A nickel-catalyzed hydroxysulfonylation of alkenes using sodium sulfinates under air enabled the selective synthesis of β-hydroxysulfones in good yields and suppressed the formation of β-ketosulfones. On the contrary, sulfonylation of alkynes with sodium sulfonates afforded only β-ketosulfones.
N. Taniguchi, J. Org. Chem., 2015, 80, 7797-7802.
An efficient one-pot multistep strategy comprising auto-oxidative difunctionalization of alkenes, oxidation of sulfides, and a further reduction of peroxides enables the synthesis of complex β-hydroxysulfone derivatives from thiophenols and alkenes. This method offers readily available substrates, low-cost and environmental benign reagents, nontoxic and renewable solvents, and mild reaction conditions.
Y. Wang, W. Jiang, C. Huo, J. Org. Chem., 2017, 82, 10628-10634.
The photoredox catalyst fac[Ir(ppy)3] enables the synthesis of β-hydroxysulfones from sulfonyl chlorides and styrenes in the presence of water by a visible light mediated atom transfer radical addition (ATRA)-like process. This process could be combined with the visible light mediated synthesis of trifluoromethylated sulfonyl chlorides via an ATRA reaction between alkenes and CF3SO2Cl utilizing [Cu(dap)2Cl] as photoredox catalyst.

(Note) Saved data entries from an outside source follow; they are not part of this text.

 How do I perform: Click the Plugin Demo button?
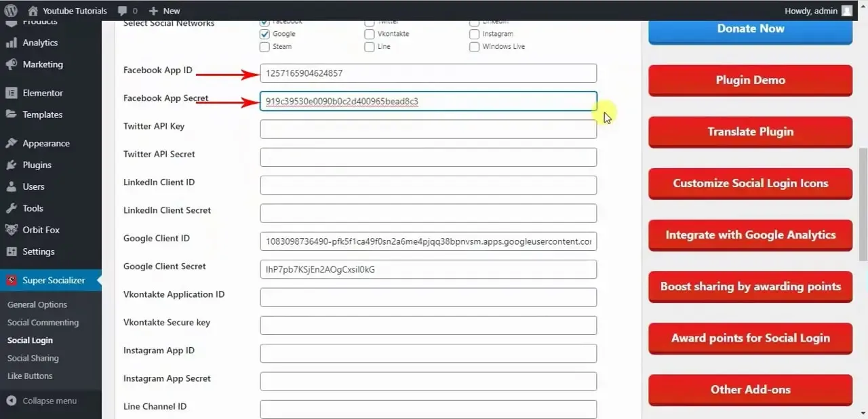[751, 80]
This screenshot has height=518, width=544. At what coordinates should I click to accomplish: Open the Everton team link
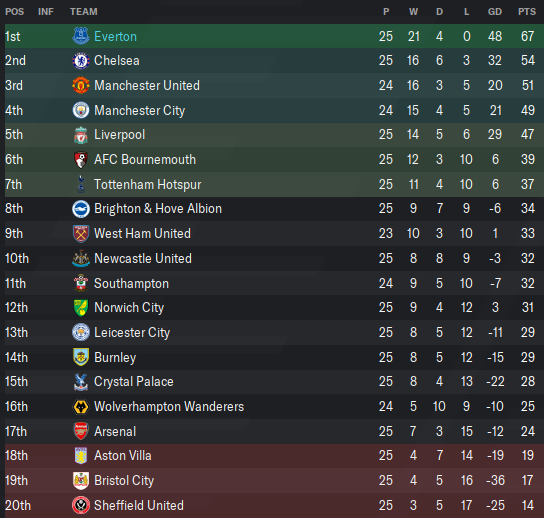point(115,36)
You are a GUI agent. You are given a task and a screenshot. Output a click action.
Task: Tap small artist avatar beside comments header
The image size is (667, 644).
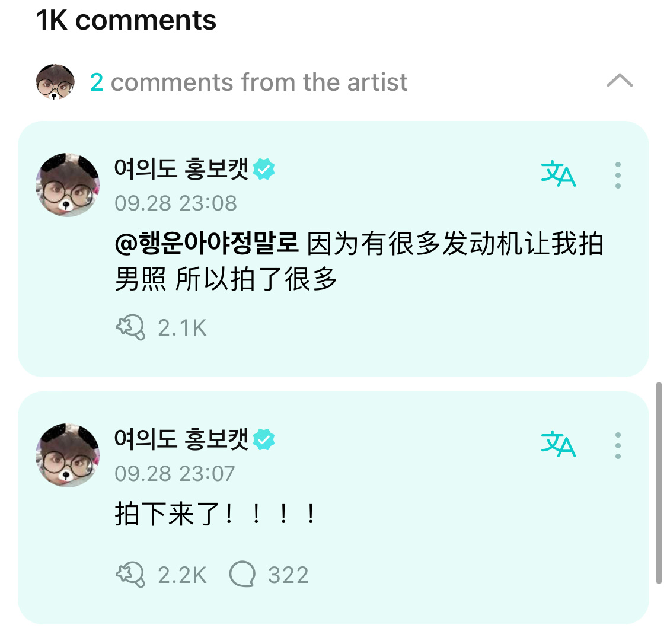coord(55,82)
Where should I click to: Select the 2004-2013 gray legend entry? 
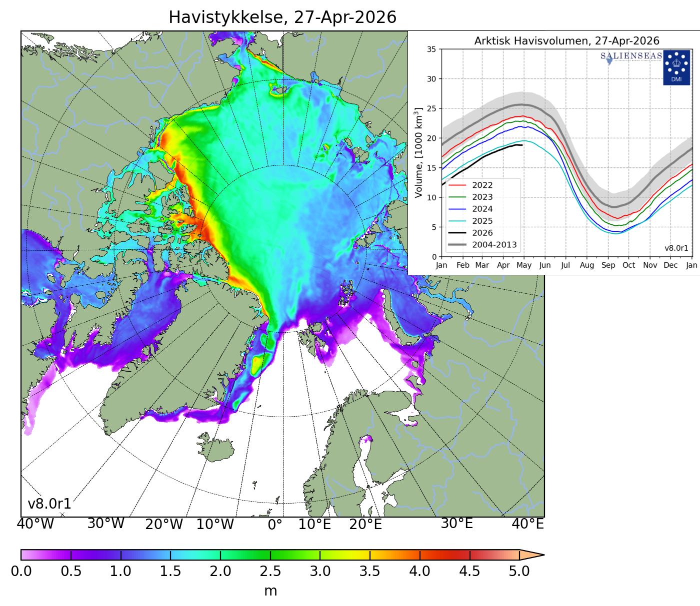tap(494, 245)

S. K. Pagire, S. Paria, O. Reiser, Org. Lett., 2016, 18, 2106-2109.
The reaction of p-toluenesulfonylmethyl isocyanide (TosMIC) with α-bromocarbonyl compounds efficiently provides α-sulfonated ketones, esters, and amides. TosMIC acts as the sulfonylating agent initiated by a Cu(OTf)2-catalyzed hydration to form a formamide intermediate, which undergoes facile C-S bond cleavage under the mediation of Cs2CO3.
J. Chen, W. Guo, Z. Wang, L. Hu, F. Chen, Y. Xia, J. Org. Chem., 2016, 81, 5504-5512.
An efficient cobalt-catalyzed reductive coupling reaction of alkyl halides with alkenes bearing electron-withdrawing groups in the presence of water and zinc powder in acetonitrile gave the corresponding Michael-type addition products in high yields. The mechanism is discussed.
P. Shukla, Y.-C. Hsu, C.-H. Cheng, J. Org. Chem., 2006, 71, 655-658.
A Zn/CuI-mediated coupling of alkyl halides with vinyl sulfones, vinyl sulfonates, and vinyl sulfonamides is described. Formamide is a superior solvent for obtaining high yields.
M. M. Zhao, C. Qu, J. E. Lynch, J. Org. Chem., 2005, 70, 6944-6947.